Citizens can use the Freedom of Information Act to compel the government to provide some confidential data, and companies fear the information they disclose will be available or leak to competitors or--worse yet--lead to criminal or civil lawsuits.

"Companies won't disclose voluntarily if it could bring financial harm to them," says Ty Sagalow, chief operating officer of insurer American International Group's E-Business Risk Solution unit. "The risk is too great. Better to keep your mouth shut."

A Computer Security Institute/FBI survey released last month shows Sagalow isn't the only one who prefers not to share such data with federal authorities. It revealed that 90% of 503 computer security practitioners surveyed detected computer security breaches during the previous 12 months, but only 34% reported them to law enforcement.

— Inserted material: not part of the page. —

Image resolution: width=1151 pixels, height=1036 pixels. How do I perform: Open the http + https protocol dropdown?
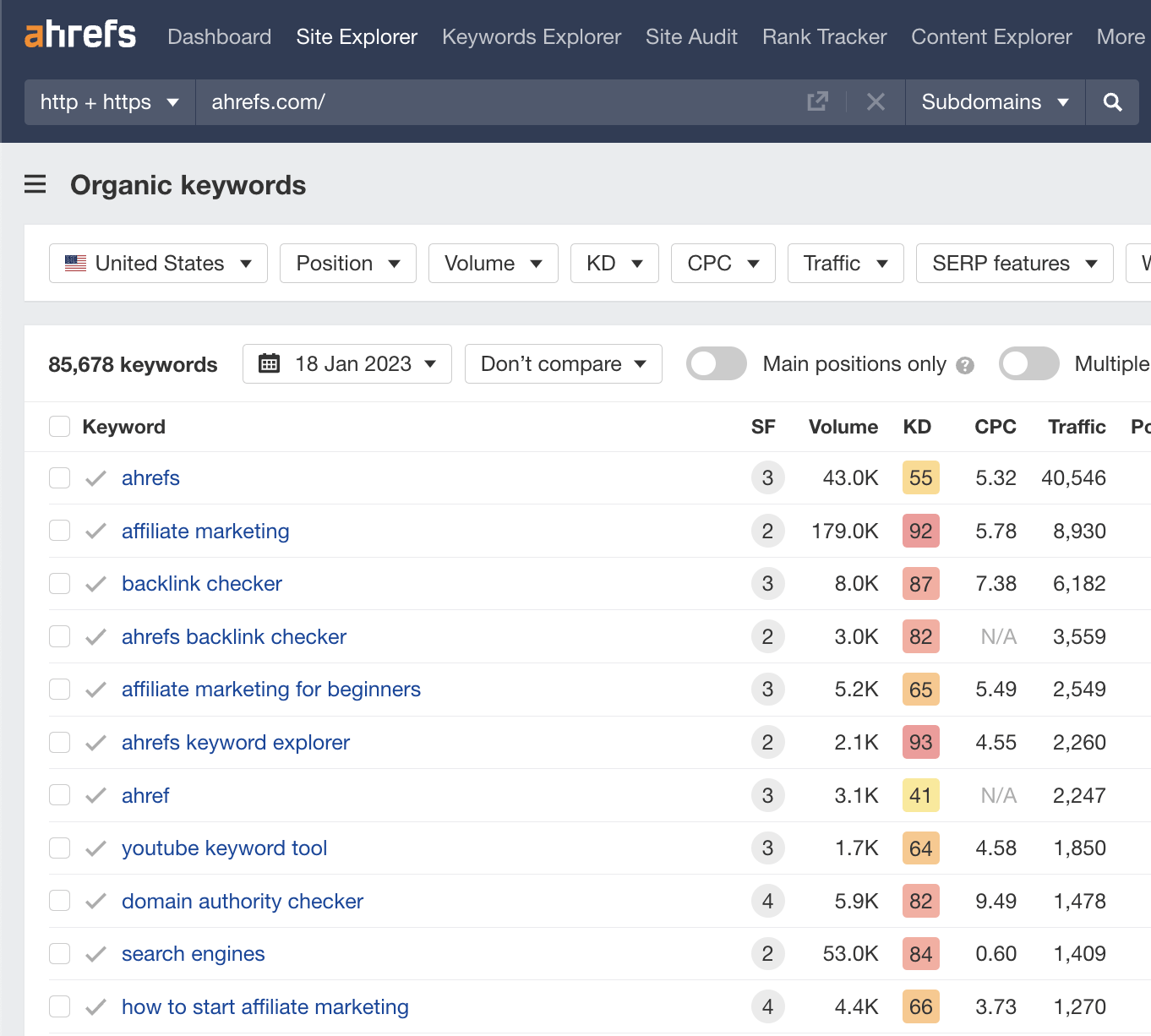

The Critical Infrastructure Information Security Act would limit the courtroom use of information disclosed by companies to improve cyberprotection. But that provision worries the Justice Department. Deputy assistant attorney general John Malcom wants the bill changed so such information could be used in criminal cases. "Let me be clear that the Justice Department wouldn't support legislation that would prohibit the government from using voluntarily provided information in a criminal proceeding," he says.

A published report late last week said the senator would change the bill to meet Justice's concern. But at the hearing, Bennett wondered if the nation would be better off letting a few businesses escape legal action, provided that sharing data with the government prevents terrorists from attacking IT networks. "What we're talking about is information that otherwise wouldn't have been known."